The word now is that Mitch Daniels will take advantage of Haley Barbour’s departure from the Republican field to begin running himself.
Before we delve into that, a word about what “running for president” now means. With the proliferation of varieties of campaign finance, one can run for much longer without actually “declaring” and opening a federal campaign account. In the past, it was a straight line from not running to what was called an exploratory committee to officially running. Now, various soft money accounts can be much easily used to drag the process out.
Haley Barbour never opened a federal, hard money campaign account for a presidential campaign. He never formed an exploratory committee. But he was running for president. He did so by forming a number of state based PACs to fund his travel and other campaign activities.

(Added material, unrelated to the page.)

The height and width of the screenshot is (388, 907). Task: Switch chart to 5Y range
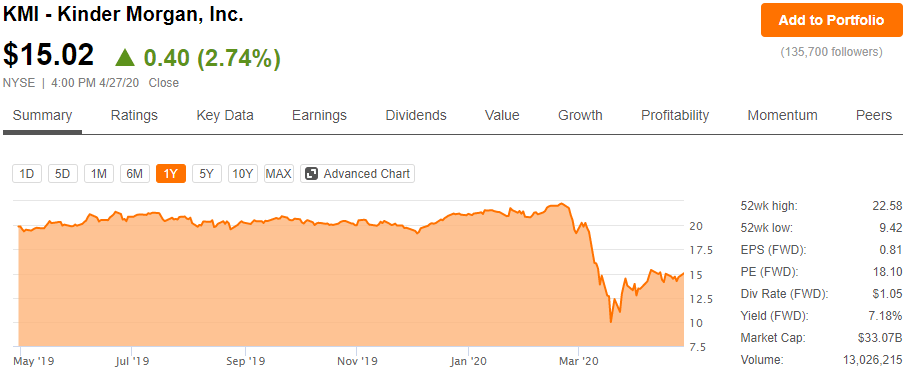click(207, 173)

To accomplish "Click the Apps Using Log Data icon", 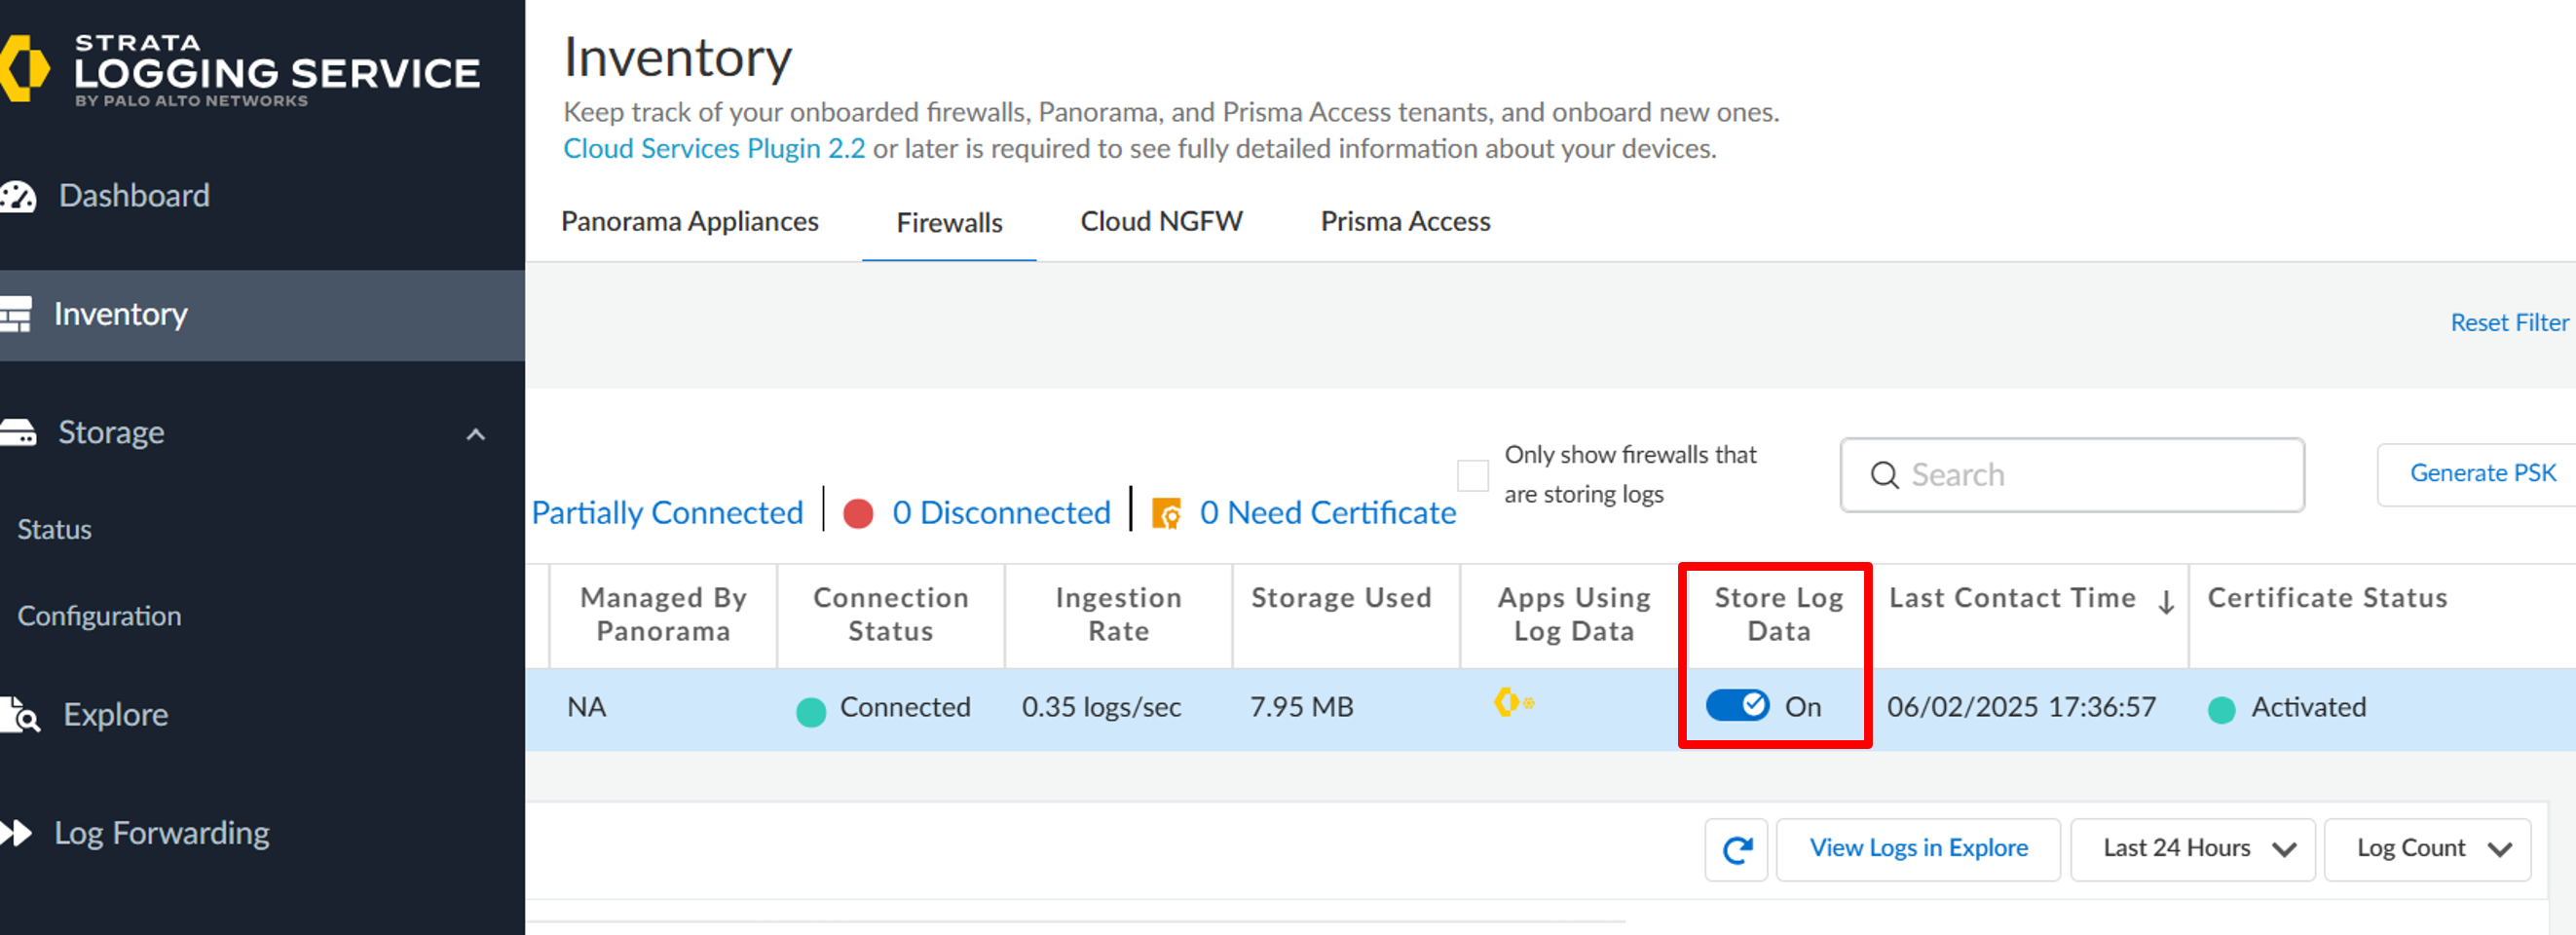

He was running and he looked at the response he was getting from voters and donors. He and his team pored over the crosstabs of polls.
He did that and he saw that he was losing. This early, losing doesn’t mean being behind the front runner. It means not seeing that path victory.
Barbour and his team couldn’t put together a path to victory for the unreconstructed brobdingnagian lobbyist. So he dropped out. But because he had been running in what is colloquially called the “invisible primary,” without having formed either of those two “official” campaign accounts, when he dropped out, he described it as a decision “not to run.”
Which is rank bulls–t.
He ran and he lost, that’s all.
There was some effort to correlate Barbour’s dropping out to Mitch Daniels moving to get in.
Most of what was put forward was also rank bulls–t.
Yes, Barbour would have tried to be the wise navigator of difficult economic policy concerns. But mostly he was going to try and make a good showing in New Hampshire and then try and roll up as much of the South as he could.
Mitch Daniels is of Arab-American descent and is uncomfortable talking about the hot button issues of social conservatives. Not exactly a cinch in a GOP primary in a Southern state, is he?
Supposedly, Barbour and Daniels are good friends. Daniels waiting until Barbour flunked out to start making moves to get in probably has more to do with the personal relationship between the two than any shared constituencies (including donor constituencies – Barbour’s donor base was the result of years of personal relationships and could hardly be transferred to someone else by just handing over his rolodex; it just doesn’t work that way).